Records provided START
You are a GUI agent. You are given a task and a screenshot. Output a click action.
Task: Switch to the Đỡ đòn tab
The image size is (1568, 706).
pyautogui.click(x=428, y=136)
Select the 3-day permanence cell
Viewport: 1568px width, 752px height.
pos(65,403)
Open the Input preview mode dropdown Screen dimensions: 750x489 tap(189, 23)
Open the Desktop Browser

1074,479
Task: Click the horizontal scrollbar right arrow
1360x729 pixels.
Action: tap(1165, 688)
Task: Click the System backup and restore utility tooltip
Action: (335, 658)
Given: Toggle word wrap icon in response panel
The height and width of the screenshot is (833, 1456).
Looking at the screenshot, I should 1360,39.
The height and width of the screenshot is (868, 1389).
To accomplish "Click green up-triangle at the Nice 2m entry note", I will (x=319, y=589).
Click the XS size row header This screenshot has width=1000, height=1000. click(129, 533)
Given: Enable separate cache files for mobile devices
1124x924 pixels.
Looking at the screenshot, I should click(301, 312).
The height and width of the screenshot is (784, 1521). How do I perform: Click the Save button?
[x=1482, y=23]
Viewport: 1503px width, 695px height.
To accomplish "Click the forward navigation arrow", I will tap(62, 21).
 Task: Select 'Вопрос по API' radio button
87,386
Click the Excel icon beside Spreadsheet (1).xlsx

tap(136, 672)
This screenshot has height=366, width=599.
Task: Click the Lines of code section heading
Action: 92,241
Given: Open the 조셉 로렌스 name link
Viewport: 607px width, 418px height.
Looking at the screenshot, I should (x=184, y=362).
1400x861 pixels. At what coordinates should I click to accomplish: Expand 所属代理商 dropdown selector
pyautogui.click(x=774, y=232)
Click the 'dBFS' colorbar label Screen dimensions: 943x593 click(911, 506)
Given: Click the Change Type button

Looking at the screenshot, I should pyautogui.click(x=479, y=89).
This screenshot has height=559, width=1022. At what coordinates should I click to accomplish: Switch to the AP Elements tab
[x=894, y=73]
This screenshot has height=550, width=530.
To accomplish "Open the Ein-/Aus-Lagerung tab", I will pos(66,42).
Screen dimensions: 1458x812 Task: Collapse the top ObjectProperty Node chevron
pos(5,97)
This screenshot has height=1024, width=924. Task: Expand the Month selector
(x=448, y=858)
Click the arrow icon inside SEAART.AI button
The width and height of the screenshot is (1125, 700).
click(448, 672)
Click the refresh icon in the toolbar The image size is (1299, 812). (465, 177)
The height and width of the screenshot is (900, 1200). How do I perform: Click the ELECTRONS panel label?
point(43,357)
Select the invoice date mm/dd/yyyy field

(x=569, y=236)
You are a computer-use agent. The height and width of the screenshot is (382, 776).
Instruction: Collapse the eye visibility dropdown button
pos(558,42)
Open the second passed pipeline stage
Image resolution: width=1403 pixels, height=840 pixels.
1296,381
Records provided END
— Exercise requirements —
Go through the listing above and write out exactly the lines starting with the one holding "Click the XS" and running through the one holding "Given: Open the 조셉 로렌스 name link", ends included, and no others.

— Final answer —
Click the XS size row header This screenshot has width=1000, height=1000. click(129, 533)
Given: Enable separate cache files for mobile devices
1124x924 pixels.
Looking at the screenshot, I should click(301, 312).
The height and width of the screenshot is (784, 1521). How do I perform: Click the Save button?
[x=1482, y=23]
Viewport: 1503px width, 695px height.
To accomplish "Click the forward navigation arrow", I will tap(62, 21).
 Task: Select 'Вопрос по API' radio button
87,386
Click the Excel icon beside Spreadsheet (1).xlsx

tap(136, 672)
This screenshot has height=366, width=599.
Task: Click the Lines of code section heading
Action: 92,241
Given: Open the 조셉 로렌스 name link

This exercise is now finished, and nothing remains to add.